Click the blue underlined words to find out.

  1. Rough corners? Developer tools should work and work well. The development process brings enough rough-corners; I don’t want to be fighting crashy tools on top of it.

Obvously, you’re not a high-level type, or you’d be used to it by now. BTW General/XCode 1.2 hasn’t crashed once here.

  1. I’m glad your not my GP. ;-)

*I’m sorry your “your” is not your “you’re”. * Your contractions could use some expansion.

Great, now you are reduced to pointing out grammar mistakes. I don’t see any contractions in my statements. Why would high-level language users expect a crashy IDE? I expect a rock solid IDE to made available regardless of the developer audience. It’s not like it’s actually performing most of the work itself.

Exactly. You said your, when you meant to say you are, or you’re. And Xcode is doing most of the work itself. It’s editing, managing possible multiple instances of the compiler, linking, copying resources, and many other things all on its own.

Why won’t Apple post Release Notes on the Apple Site?


If you really want to bitch and moan about things which were released while there were still many obvious bugs, try using Windows XP. I had to reinstall it the other day and within hours several big obvious bugs had appeared (hopefully the 60+ critical updates I installed will have successfully swept some of them under the carpet, leaving only the ‘normal’ bizarre GUI glitches.) sigh I need a Mac job. I’d much rather deal with General/XCode 1.2 than this.
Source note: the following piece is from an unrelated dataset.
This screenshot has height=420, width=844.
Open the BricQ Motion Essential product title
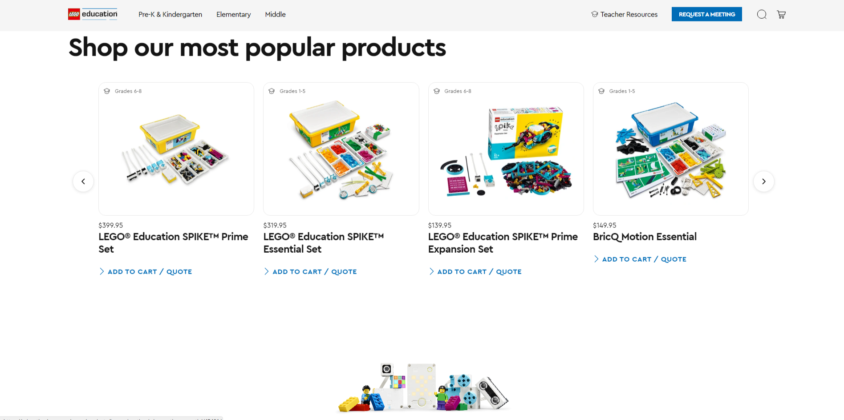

By the way, those of us who have paid ADC memberships will get it on CD, so don’t worry about downloading all those segments.

Wow! The phrase “Bitch and Moan” was the most used combination of words on this page!
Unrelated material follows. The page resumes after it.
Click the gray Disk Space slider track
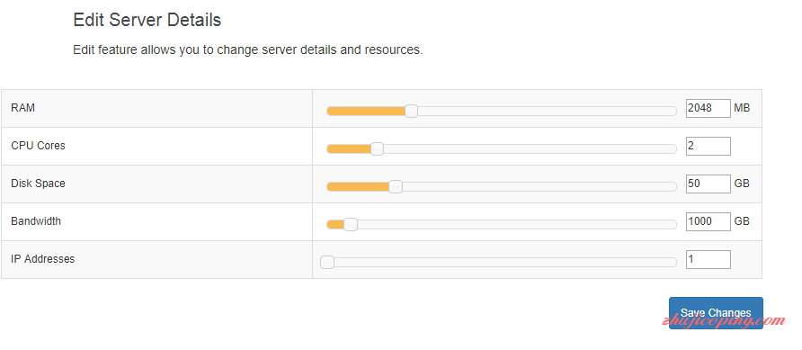802x350 pixels. (x=539, y=187)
Anybody have anything interesting to say about the update? New features you can’t believe you lived without? Anything?

There aren’t really any new features (it’s a dot update after all) but everything seems faster and smoother.

I really see no obvious difference between 1.1 and 1.2. The only reason that I updated General/XCode, is that it would bug me if I did not. —- I disagree big time; One of the most annoying bugs for me has been fixed; if you tried to innitiate a build or debug durring a predictive compile the whole build train would hang and you’d need to restart Xcode, which bit the big one. So I’m glad they fixed that. Noticably fewer crashes, too, since Xcode has never been stable – in a way, I’m surprised it crashes so often, given that its progenitor (General/ProjectBuilder) was stable as a rock, if I remember… —- Project Builder was most certainly not notably more stable than Xcode 1.0. —- Can somebody tell me where to download it? I have the basic (free) ADC membership and it only shows version 1.1 in the Purchase section, and it is 20$ !! (I did not know it was not for free anymore…argh!!)

HOLLY SHIT, GUYS. XCODE ISN’T FREE ANYMORE. LOOKS LIKE THEY’RE GUNNA CHARGE US $20 FOR VERY DOT UPDATE. I downloaded 1.2 through my free ADC connection, but it looks like several days after release they changed it. DAMN, DAMN, DAMN INDEED!

Calm down, and take a deep breath. Sometimes the ‘download software’ link in Developer Connection goes missing when their servers get overloaded. Wait a couple of hours and try again. (granted, it’d be nice if they put a note to that effect on the page, but they don’t).

As of 3:47 PM Pacific the downloads are back!

Well, The 1.2 update is absent on the May ADC mailing. Any insight on when/if we might see it. June perhaps?

Whenever the next Dev Tools cd is scheduled for, I guess. Just download it.

And don’t forget there’s a lead time on making General/CDs. A delay between the download being available (and maybe a patch or two) and getting the General/DevCD is perfectly reasonable.


Just found out that due to the ‘improved’ documentation layout, General/CocoaBrowser is not able to correctly display methods by name…


They also “fixed” the shared prefix header cache so that they are no longer shared between projects. This makes builds much slower and take a lot more drive space than under 1.1.